精神状態がやばすぎて、たまにそれが垣間見える
――それを経て翌年にリリースされたのが、5枚目のシングル『ばかもののすべて』(2015年2月4日)でした。表題曲はどんなイメージで書いた曲ですか。
柴田:これはクリープハイプを意識していたんです。サビを連呼するところとか、アレンジもバッキングにプラスして単音のフレーズを入れるとか。結果、仕上がりはとても似たものにはなりませんでしたけど(笑)。
――前作もそうでしたが、本人の音楽志向とか精神状態とは裏腹に、アートワークはどんどんバカバカしくなっていきます。もう支離滅裂というか(笑)。
柴田:ははははは(笑)。すごいカオス状態でわけわかんない。だからこの頃、本当に混乱してたんだなって思います。表ジャケは単純に馬と鹿のイラストで「バカ」っていうのと、裏はメンバーの肖像画になっていて、普通に面白いですよね。このシングルはあんまり苦しんで書いてないんじゃないかな。“ばかもののすべて” と “俺たちの日々” は、おとぎ話の有馬(和樹)君、牛尾(健太)君に参加してもらって一緒に作りました。一方で、“ここじゃないけどいまなんだ” なんてまさに地獄みたいな歌詞ですけど(笑)。

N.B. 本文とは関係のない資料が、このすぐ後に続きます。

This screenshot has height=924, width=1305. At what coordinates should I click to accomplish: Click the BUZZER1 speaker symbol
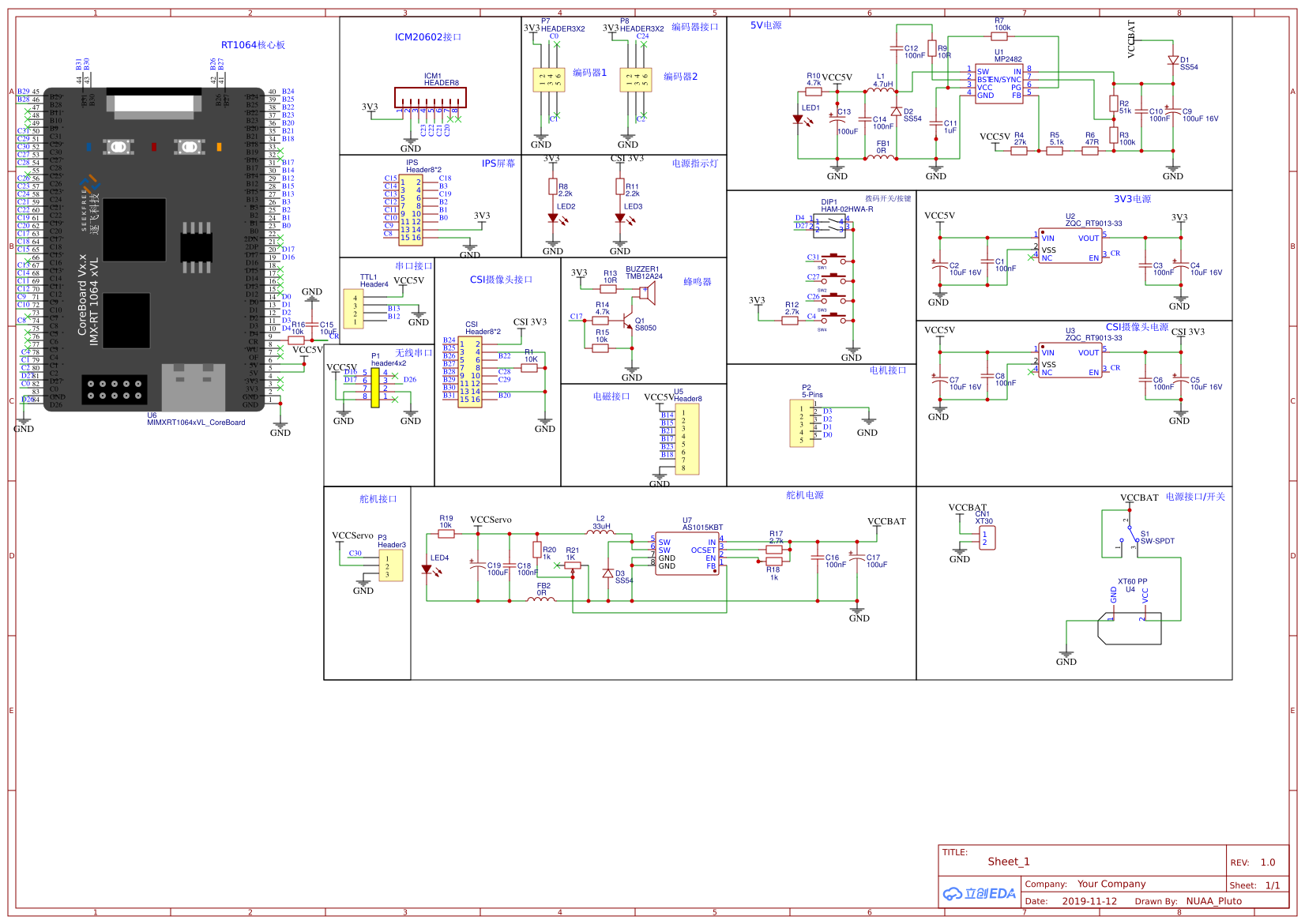(x=647, y=294)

――“ここじゃないけどいまなんだ” はライヴで初披露したときに、すごく評判がよかったんですよね?

柴田:すごく良かったし、今思うとすごくいい曲なんですよ。だから曲は何も問題なく書いてるんですけど、精神状態がやばすぎて、たまにそれが垣間見える曲がありますよね。
――“今夜いますぐに” は映画「日々ロック」の劇中歌で、作詞は原作の漫画家・榎屋克優さんと共作になっています。
柴田:良い曲だし、「日々ロック」はいまだに家でちょくちょく読みますよ。今の榎屋先生の画力と違ってヘタウマなんだけど、めちゃくちゃ魅力があるんですよね。多分、榎屋先生的には「勘弁してくれよ」って言うと思うけど、そこがいいんですよね。今も最新作の「ブルーブルーそしてブルース」を読んでるんですけど、画がもっと上手くなっているしもちろん超面白いんですけど、「日々ロック」はまた違う味わいなんですよね。だから榎屋先生にとっての「日々ロック」は、たぶん俺らのファーストアルバムみたいなことなんでしょうね。
――続いてリリースされたのが、サードアルバム『犬にしてくれ』(2015年6月24日)。これもある意味バンドのターニングポイントのひとつではないでしょうか。

柴田:『ばかもののすべて』の次が『犬にしてくれ』かあ~、どんな精神状態なんだ(笑)。そうだ、ここでNARASAKIさんとやったんだ。『ばかもののすべて』がやっぱりあんまりウケなくて、また違うことをしなくちゃいけないと思っていたんです。当時はニルヴァーナをすごく聴いていたんですけど、そりゃ聴きますよね、そんな精神状態だったら(笑)。当時は苦しかったから、あのギターの音とか、カート(・コバーン)の言ってることとかがすごく沁みたんですよね。それで、グランジを取り入れたいなと思って、ディストーション・ギターの音をいろいろ研究していて。そんなときに、BABYMETALでNARASAKIさんがやってる曲を聴いて感動したんですよ。「これ以外ねえ!これが今出したい音だ!」みたいな感じで、COALTAR OF THE DEEPERSを聴いてみたら、めちゃくちゃかっこよくて。さらに「これこれこれ!」みたいに思って、ダメもとでプロデュースをお願いしたらOKしてくれて、新曲のレコーディングはNARASAKIさんに全部プロデュースしてもらったんです。